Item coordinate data
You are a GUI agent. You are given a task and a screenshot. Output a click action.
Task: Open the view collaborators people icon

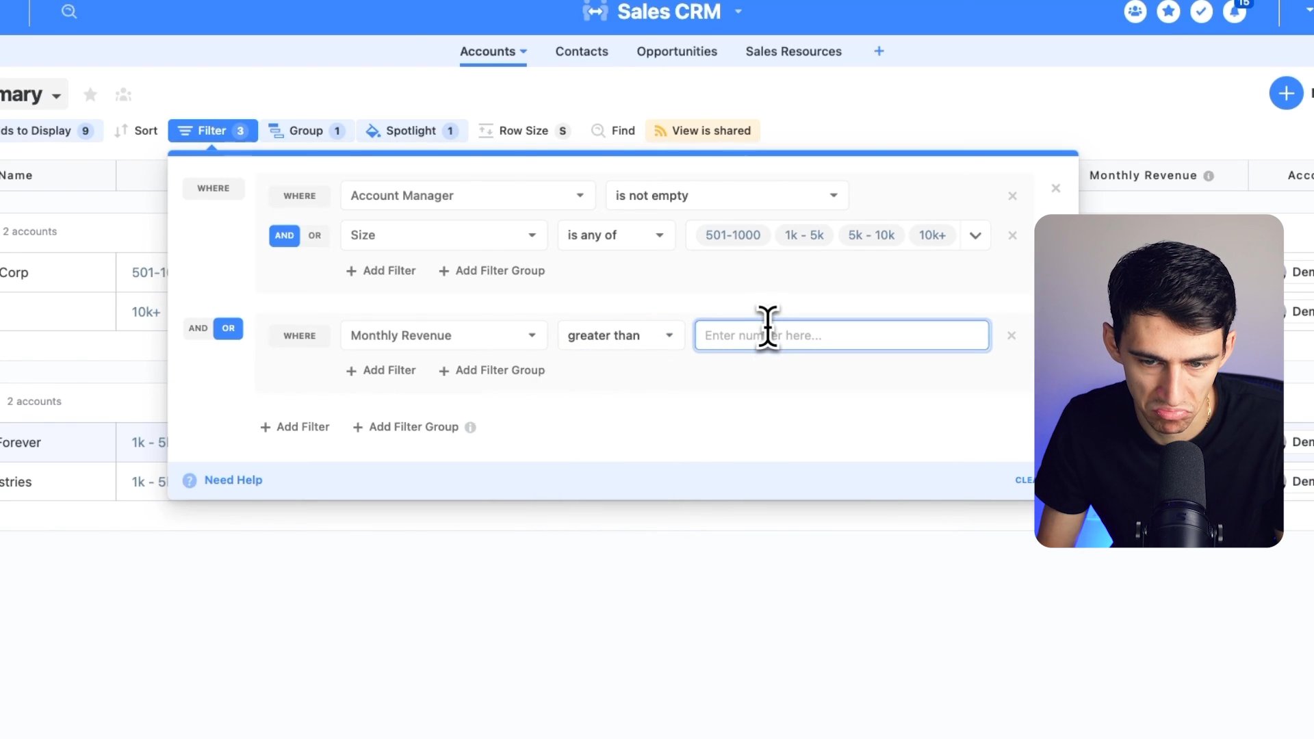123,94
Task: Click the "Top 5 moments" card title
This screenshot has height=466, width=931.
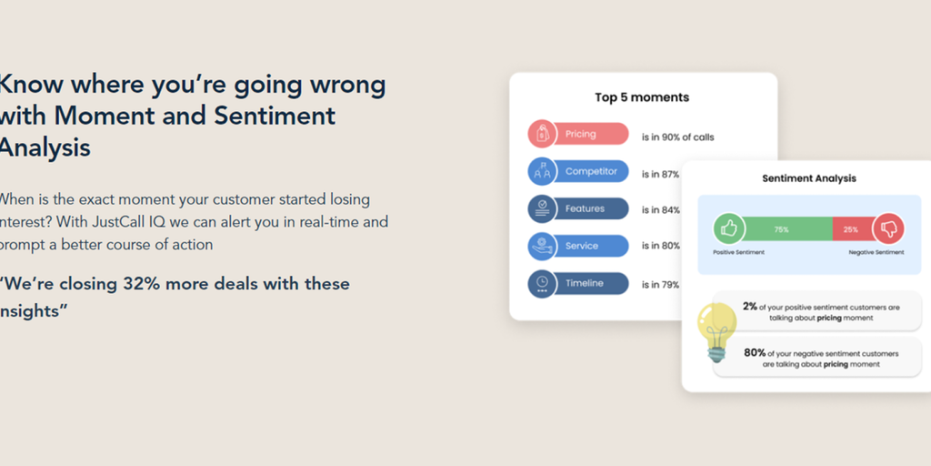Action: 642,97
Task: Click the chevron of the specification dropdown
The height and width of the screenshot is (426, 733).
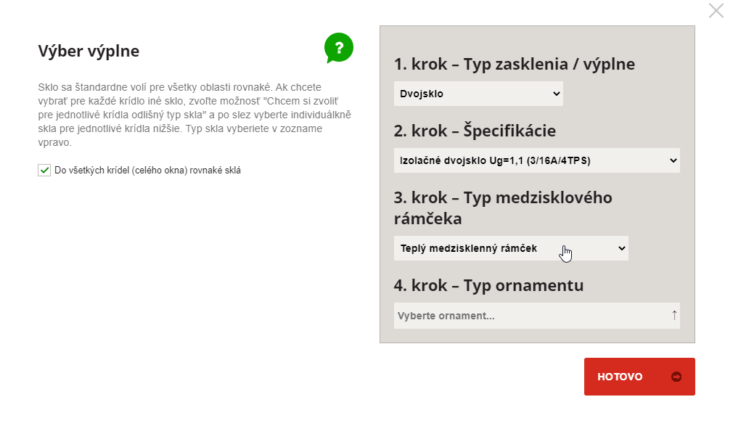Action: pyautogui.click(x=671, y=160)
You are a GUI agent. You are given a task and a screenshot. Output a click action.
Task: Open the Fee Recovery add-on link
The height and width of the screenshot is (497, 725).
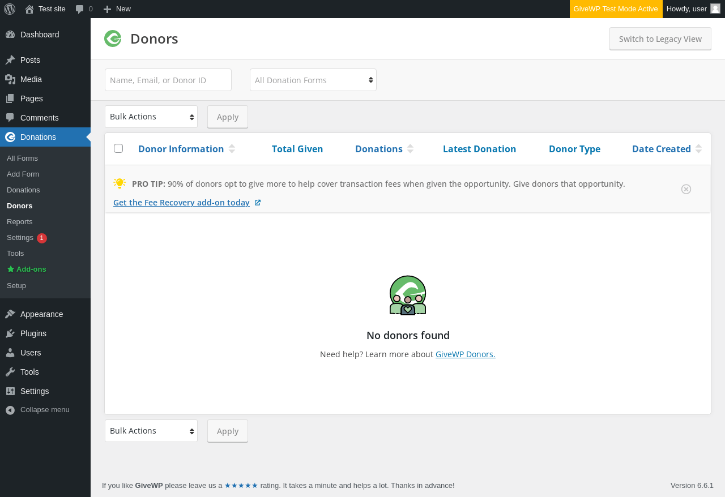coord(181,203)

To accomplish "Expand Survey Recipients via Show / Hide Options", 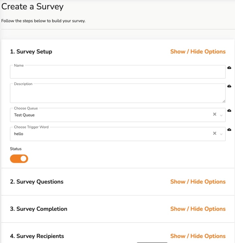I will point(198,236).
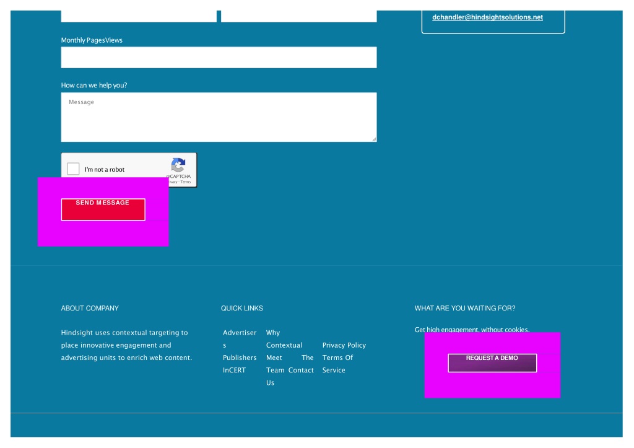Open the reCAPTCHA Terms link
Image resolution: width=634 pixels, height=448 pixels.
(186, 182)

■ **Goal of the exercise**: Recast the part of the data above that opens with the line containing "Task: Click the chevron" and closes with the line containing "coord(181,203)" as a Markdown table with the columns Row and Line, one numbered row per line, skipping blank lines. Leave the pictures out of the table.

■ **Answer below**:
| Row | Line |
|---|---|
| 1 | Task: Click the chevron of the specification dropdown |
| 2 | The height and width of the screenshot is (426, 733). |
| 3 | Action: pyautogui.click(x=671, y=160) |
| 4 | You are a GUI agent. You are given a task and a screenshot. Output a click action. |
| 5 | Task: Open the Fee Recovery add-on link |
| 6 | The height and width of the screenshot is (497, 725). |
| 7 | coord(181,203) |